I need some help on showing that $A^TA$ has at least one positive eigenvalue if $A$ is not all-zero. $A$ is rectangular and can have dependent columns in general. I can show that it cannot have negative eigenvalues. Here is what I have now.
$$ A^TA\vec x=\lambda \vec x\\ \vec x^TA^TA\vec x=\vec x^T\lambda \vec x\\ ||A\vec x||^2=\lambda||\vec x||^2 $$ Because the two norms are strictly non-negative, $\lambda$ has to be non-negative. However, I cannot guarantee that $||A\vec x||\neq 0$ for at least one $\vec x$. If all eigenvectors of $A^TA$ lies in the null-space of $A$ (which I feel should not be the case), then $\lambda$ is indeed zero for all eigenvectors.
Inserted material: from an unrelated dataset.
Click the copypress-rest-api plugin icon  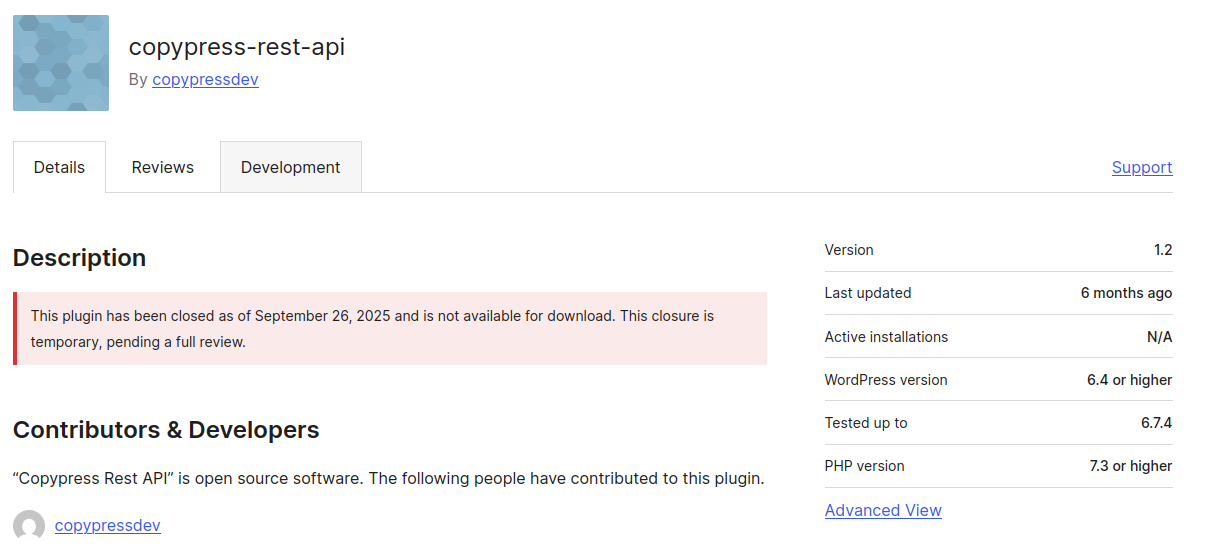60,63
So is my feeling wrong or how do I prove it?
Note that $A^TA$ is symmetric and positive semidefinite: for any conforming $v$, it follows that $v^TA^TAv=|Av|^2\geq0$. Thus, the eigenvalues of $A^TA$ are all nonnegative. (We can actually prove this directly by looking at $A^TAv=\lambda v\implies0\leq|Av|^2=\lambda|v|^2$).
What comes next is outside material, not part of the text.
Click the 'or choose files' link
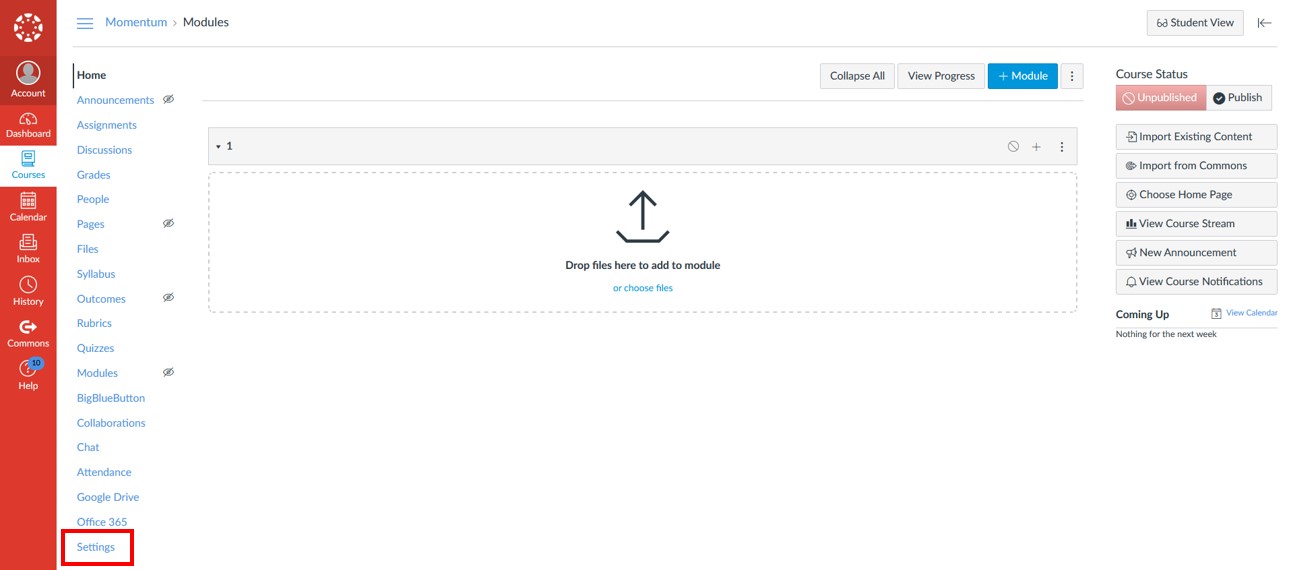The image size is (1300, 570). click(643, 288)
So if $A^TA$ doesn't have a positive eigenvalue, then its eigenvalues are all $0$. By the diagonalisation of symmetric matrices, we can infer that $A^TA$ is $0$. But if we inspect the diagonal elements of $A^TA$ and use the matrix multiplication formula, it becomes evident that $A$ itself must be $0$. This is a contradiction, so the claim follows.